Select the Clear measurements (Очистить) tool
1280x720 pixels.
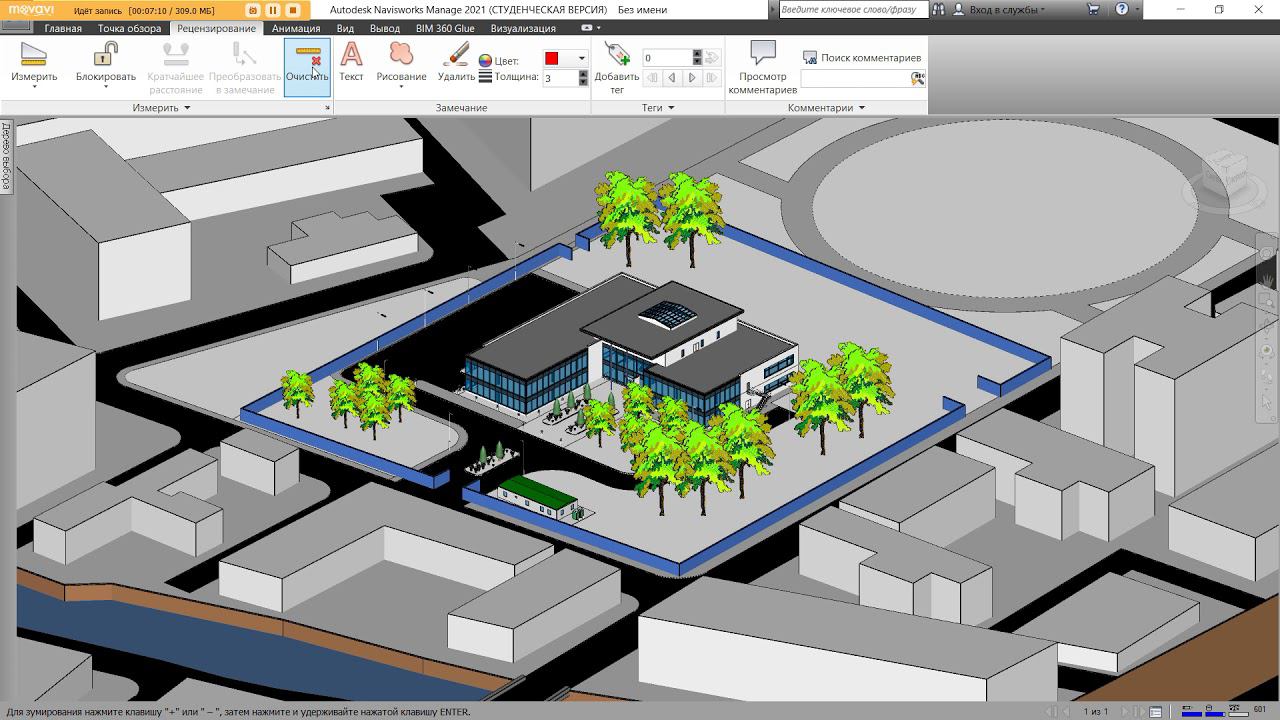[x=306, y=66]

+ + + +

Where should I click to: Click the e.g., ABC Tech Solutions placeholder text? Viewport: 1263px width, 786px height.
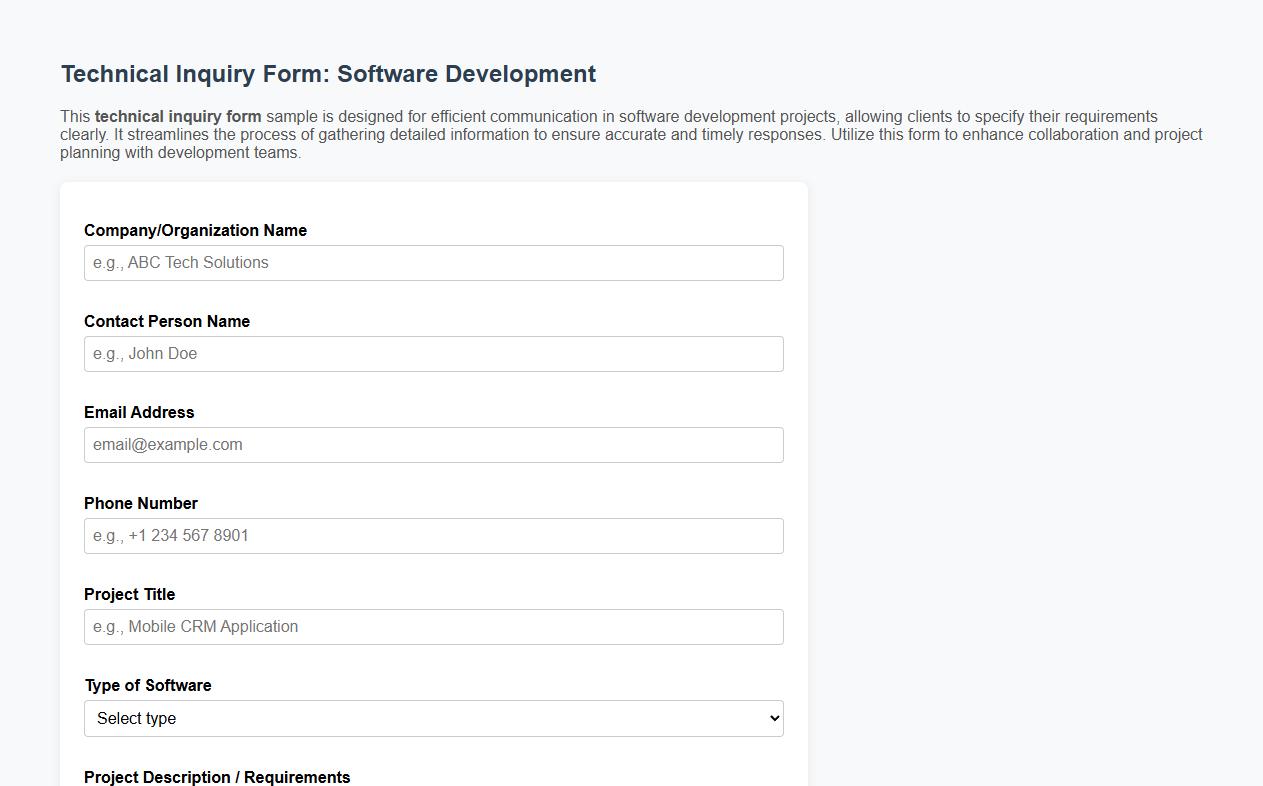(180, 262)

+ + + +

[What you have to do]
Copy out the entries word for word, everything from the line containing "Select the Clear measurements (Очистить) tool" down to the line containing "[x=306, y=66]", with both of those lines included. Leave the pictures out of your answer.

[Solution to the problem]
Select the Clear measurements (Очистить) tool
1280x720 pixels.
[x=306, y=66]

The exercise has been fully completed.